Ambos títulos comparten estructura a grandes rasgos, sólo que aquí la deriva hacia la psicopatía viene forzada por la propia mitología del personaje. Un viaje de víctima invisible a símbolo (involuntario) del hartazgo de una sociedad precarizada que se plasma de la forma más violenta. El reconocimiento que eso le proporciona supone la culminación de sus ilusiones, lo que desata, le da exactamente igual. Es un ejercicio de egoísmo puro y evidente que rompe, creo yo, con la tesis de que la película pretende ensalzar al delincuente como héroe o que es propaganda “incel”. Phillips en ningún momento salva al personaje, pero sí lo expone como el síntoma de una sociedad enferma e individualista. Y es esa sociedad rota la que, llevada al límite, puede ver un salvavidas en el lugar más equivocado.

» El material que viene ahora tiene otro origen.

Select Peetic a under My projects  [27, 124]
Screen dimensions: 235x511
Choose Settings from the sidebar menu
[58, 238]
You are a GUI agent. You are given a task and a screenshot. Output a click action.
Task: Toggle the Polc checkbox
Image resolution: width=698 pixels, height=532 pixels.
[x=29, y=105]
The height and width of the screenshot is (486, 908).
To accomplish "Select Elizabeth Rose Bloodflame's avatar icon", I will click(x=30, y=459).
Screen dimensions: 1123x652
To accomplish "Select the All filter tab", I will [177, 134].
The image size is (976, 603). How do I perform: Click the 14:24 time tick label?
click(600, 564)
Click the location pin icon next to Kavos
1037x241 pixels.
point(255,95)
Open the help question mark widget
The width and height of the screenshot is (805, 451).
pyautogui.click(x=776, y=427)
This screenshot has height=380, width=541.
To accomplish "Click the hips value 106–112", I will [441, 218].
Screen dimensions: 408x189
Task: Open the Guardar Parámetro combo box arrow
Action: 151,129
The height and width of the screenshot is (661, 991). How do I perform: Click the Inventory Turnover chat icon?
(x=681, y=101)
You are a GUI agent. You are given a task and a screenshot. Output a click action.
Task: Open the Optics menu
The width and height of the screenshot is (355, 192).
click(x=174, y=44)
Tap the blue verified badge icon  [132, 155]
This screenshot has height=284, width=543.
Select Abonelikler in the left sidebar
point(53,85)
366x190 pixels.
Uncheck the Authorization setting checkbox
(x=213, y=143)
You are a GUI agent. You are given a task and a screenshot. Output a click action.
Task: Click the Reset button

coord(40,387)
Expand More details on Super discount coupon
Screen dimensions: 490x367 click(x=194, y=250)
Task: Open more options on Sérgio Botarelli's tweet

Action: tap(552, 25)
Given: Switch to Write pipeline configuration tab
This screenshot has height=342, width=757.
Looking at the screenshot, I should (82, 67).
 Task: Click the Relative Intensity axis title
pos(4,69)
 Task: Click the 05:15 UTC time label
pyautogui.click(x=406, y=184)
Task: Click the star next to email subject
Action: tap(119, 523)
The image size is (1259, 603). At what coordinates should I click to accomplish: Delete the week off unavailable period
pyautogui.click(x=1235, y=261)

En cualquier caso, se quiera o no hacer una lectura política de la historia, lo que es evidente es que Joker es un ejercicio de exceso permanente. Desde la mencionada concepción del personaje y sus circunstancias hasta el trabajo del propio actor protagonista (esquelético, pelograsa, antipático, fumador de dientes pochos, contraído y lleno de tics). Una composición tan virtuosa como pasada de vueltas que podría verse como uno de esos solos de jazz tan onanistas que acaban chirriando en el concierto. Puede ser coherente con la mitología de un personaje que siempre ha sido caos y locura, pero choca con el estilo naturalista que propone Phillips y resulta agotador.
Quizás la gran broma de todo esto suceda, como la reflexión inicial de Phillips, fuera de la película. Habiendo huido de la comedia para no verse sometido a broncas y quejas virtuales, Joker se ha visto ridículamente envuelta en otra polémica más sobre si el cine promueve actitudes violentas, hasta el punto de que Warner tuvo que hacer un comunicado al respecto y que hay cines pidiendo a los espectadores, incluso en España, que no porten armas o máscaras al asistir a ver la película.